--- Start ---

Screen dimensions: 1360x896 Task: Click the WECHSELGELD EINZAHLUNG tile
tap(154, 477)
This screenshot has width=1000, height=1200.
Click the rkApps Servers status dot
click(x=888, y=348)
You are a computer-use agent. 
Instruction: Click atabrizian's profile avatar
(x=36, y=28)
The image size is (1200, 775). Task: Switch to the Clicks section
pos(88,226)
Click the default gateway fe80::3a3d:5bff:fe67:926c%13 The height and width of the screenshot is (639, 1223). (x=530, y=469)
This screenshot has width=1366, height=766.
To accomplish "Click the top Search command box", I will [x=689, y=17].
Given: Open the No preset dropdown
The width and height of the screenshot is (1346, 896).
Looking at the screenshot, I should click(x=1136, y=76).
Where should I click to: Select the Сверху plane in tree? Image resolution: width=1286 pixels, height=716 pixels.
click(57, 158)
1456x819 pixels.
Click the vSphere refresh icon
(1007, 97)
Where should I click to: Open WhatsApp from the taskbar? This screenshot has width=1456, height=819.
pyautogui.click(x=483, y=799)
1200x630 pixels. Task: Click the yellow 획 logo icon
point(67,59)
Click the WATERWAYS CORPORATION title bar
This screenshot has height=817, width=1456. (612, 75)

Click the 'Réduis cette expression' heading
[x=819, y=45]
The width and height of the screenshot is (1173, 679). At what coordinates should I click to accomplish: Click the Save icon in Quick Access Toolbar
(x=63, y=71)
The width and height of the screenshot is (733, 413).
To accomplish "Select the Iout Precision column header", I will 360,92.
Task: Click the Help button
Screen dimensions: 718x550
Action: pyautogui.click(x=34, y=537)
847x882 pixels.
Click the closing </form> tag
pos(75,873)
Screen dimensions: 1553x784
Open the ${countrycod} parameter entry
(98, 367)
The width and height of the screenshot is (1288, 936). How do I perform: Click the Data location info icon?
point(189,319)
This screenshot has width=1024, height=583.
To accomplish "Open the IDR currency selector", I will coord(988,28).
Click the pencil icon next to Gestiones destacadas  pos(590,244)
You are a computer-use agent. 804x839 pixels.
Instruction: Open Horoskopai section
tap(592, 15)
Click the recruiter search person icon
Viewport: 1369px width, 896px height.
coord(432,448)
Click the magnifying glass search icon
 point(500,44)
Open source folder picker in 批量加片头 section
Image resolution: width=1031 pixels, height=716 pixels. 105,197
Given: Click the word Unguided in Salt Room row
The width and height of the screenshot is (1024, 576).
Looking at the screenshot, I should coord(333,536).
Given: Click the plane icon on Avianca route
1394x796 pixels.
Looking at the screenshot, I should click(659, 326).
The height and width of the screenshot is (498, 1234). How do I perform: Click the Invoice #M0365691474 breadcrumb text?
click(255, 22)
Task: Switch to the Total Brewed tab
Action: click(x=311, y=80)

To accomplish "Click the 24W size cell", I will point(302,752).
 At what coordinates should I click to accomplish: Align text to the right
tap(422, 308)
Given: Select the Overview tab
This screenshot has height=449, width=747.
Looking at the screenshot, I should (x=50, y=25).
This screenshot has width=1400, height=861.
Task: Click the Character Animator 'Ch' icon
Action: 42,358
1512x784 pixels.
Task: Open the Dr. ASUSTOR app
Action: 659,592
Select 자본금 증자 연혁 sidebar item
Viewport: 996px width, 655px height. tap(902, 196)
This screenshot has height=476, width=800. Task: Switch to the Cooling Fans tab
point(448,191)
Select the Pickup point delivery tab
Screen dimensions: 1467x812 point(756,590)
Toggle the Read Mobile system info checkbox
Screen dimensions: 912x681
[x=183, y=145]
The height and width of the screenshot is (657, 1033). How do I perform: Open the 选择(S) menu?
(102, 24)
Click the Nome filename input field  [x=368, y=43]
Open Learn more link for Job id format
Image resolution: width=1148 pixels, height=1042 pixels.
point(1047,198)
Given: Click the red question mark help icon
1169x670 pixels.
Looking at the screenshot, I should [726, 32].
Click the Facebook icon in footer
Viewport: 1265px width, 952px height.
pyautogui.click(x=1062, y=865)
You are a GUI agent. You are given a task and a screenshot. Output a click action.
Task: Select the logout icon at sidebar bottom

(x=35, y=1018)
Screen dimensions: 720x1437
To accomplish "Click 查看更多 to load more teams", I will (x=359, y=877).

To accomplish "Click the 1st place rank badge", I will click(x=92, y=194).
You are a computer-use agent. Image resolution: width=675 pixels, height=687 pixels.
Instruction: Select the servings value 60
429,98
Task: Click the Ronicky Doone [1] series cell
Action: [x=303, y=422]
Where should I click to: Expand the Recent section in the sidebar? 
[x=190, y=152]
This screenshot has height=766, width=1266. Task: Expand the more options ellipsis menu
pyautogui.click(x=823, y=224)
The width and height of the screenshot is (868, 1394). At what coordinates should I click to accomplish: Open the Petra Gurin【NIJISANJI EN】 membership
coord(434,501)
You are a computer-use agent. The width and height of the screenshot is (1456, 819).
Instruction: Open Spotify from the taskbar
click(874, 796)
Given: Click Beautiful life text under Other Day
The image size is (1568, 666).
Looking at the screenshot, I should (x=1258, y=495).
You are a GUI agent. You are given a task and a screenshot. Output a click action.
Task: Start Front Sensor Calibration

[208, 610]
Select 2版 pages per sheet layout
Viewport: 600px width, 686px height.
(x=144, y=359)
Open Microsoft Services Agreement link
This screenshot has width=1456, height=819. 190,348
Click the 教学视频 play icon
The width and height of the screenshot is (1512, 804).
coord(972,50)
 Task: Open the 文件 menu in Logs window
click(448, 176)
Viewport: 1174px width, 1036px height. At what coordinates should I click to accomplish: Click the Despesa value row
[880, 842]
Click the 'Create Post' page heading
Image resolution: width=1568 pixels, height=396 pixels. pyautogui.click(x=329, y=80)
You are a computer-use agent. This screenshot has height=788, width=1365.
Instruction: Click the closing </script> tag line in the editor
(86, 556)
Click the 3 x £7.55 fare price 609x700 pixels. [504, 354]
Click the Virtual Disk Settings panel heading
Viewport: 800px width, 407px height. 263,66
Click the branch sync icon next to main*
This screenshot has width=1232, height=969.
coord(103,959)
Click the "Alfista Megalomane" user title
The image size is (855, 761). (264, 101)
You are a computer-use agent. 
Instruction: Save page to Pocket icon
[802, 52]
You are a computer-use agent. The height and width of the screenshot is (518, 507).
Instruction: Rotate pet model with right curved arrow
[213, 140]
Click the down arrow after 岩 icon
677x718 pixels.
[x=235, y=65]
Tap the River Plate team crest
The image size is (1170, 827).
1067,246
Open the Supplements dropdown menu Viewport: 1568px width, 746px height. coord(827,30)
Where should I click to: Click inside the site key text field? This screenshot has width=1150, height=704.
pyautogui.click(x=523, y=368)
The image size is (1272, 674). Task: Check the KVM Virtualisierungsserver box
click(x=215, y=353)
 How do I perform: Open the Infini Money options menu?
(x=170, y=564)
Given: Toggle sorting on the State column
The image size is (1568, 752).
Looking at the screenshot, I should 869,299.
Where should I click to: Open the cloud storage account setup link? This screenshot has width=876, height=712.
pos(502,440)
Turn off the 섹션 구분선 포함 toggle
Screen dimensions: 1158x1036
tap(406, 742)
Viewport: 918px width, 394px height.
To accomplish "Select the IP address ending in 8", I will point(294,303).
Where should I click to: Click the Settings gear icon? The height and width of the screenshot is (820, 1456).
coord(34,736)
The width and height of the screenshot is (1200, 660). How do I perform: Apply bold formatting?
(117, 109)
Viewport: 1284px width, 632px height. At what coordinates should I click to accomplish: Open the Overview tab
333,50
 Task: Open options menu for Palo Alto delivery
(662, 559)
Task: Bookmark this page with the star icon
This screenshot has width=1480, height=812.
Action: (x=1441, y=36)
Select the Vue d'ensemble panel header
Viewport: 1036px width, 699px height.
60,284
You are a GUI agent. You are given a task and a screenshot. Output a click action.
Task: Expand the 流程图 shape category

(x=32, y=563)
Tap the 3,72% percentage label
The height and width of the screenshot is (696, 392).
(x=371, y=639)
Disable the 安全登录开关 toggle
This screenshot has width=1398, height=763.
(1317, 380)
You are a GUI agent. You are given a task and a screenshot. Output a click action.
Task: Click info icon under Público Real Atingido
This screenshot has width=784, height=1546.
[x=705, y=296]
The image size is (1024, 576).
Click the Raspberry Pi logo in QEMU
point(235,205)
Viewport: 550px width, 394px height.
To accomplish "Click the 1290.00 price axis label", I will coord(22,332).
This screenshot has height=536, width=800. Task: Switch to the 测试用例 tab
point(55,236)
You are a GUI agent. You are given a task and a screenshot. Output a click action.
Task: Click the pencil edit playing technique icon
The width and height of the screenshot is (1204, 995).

--- End ---

> TASK PROMPT
Count the lines in the rows above that contain the word "field" and reply with the number alone.

> WRITTEN ANSWER
2